Now, if there's a unique innovation on that car (and I picked a bad example - I think the Vette still has a live axle, so even the Amish consider it obsolete technology), but let's say they innovate a new form of suspension. They *can* patent that if no one has done it before, beyond a simple design patent, and sue people who use that patented technology in another car, even if it looks nothing like the Corvette.
TL:DR; there's a difference between a design patent and a method/hardware patent.
But looking at their history its obvious that if it wasn't for Apple, they likely wouldn't have changed the designs of their tablets which, prior to the iPad 2010 release, were completely different:
Blah blah blah blah. You're completely avoiding the point. Just because Samsung changed their designed (I don't know if that's true, since I didn't bother to read the non-sequiteur links you posted) doesn't make the iPad an innovative shape.
Go read the iPad patent.
They even cite the TC1100 as prior art. How on earth can the iPad be patentable with the TC1100 having existed.
It is a rectangular slab with rounded corners. It has 3 buttons on the front instead of 1 and was the thinnest and had the smallest bezel that was actually practical to make when it came out. Oh and it's grey.

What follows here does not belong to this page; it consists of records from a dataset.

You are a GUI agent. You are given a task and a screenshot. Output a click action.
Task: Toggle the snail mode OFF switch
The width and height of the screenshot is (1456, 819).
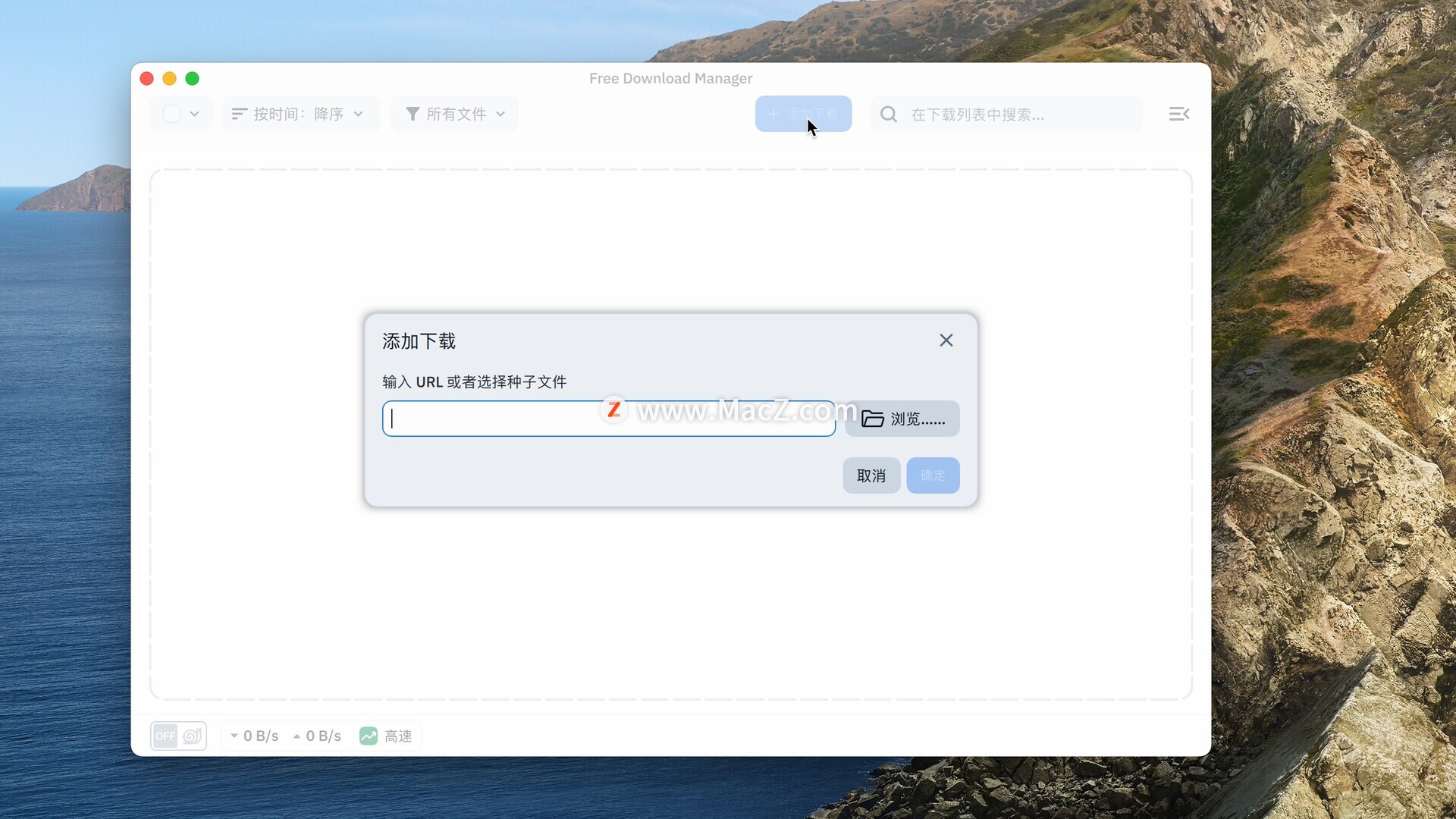165,736
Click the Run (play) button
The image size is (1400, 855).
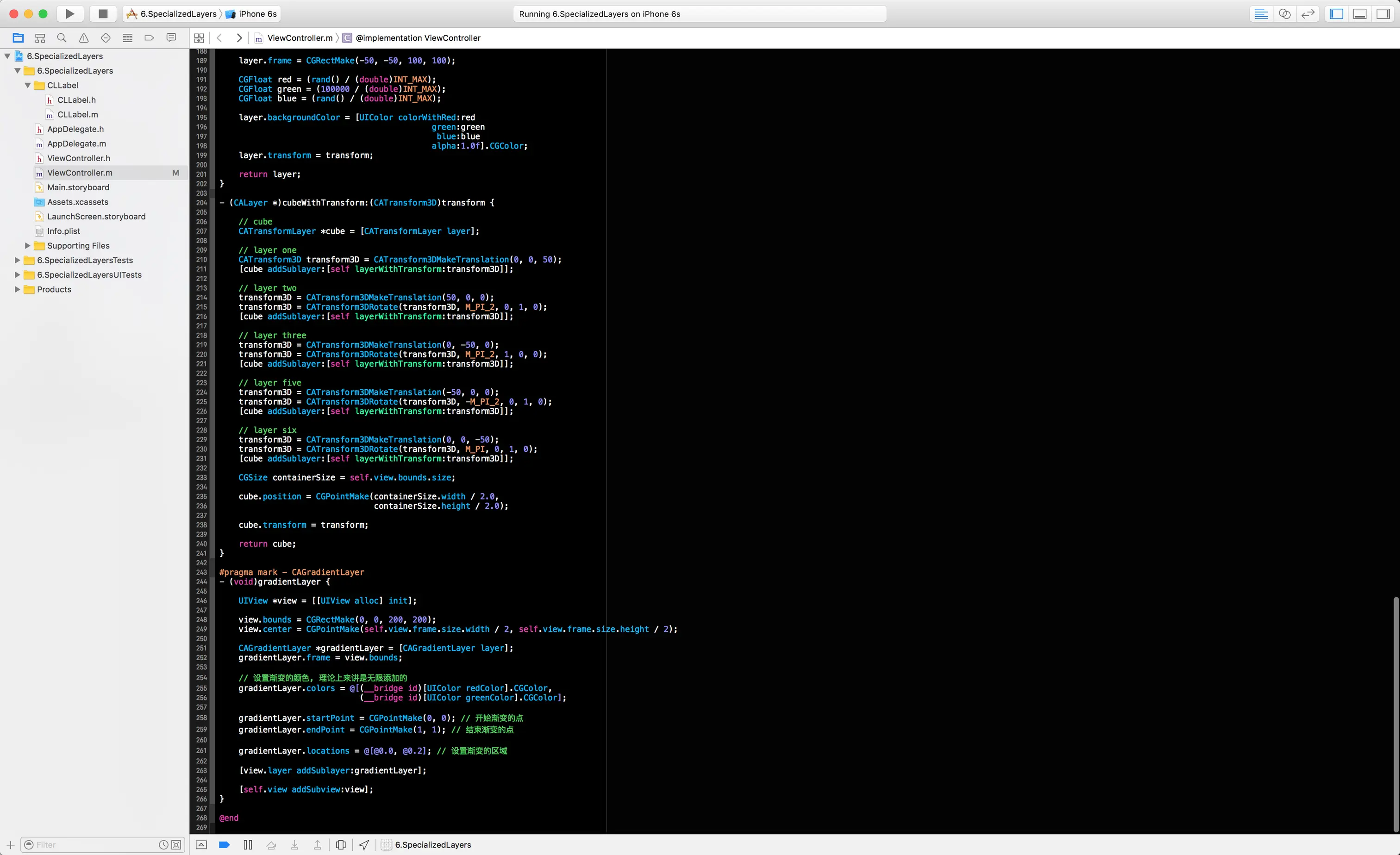69,13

So, the iPad is thinner (due to a bunch of innovations I would note that people other than Apple have petented to do with TFT, backlight battery and fabrication design), a differrent colour and slightly more featureless.
So, where's the innovation?
You don't understand what a design patent is, do you?
We'll wait while you go and find out, and why previous patents can be cited in the new filing. You might then understand why the iPad is patentable, in the same way that a Ford Mustang is patentable, even though it was not the first car.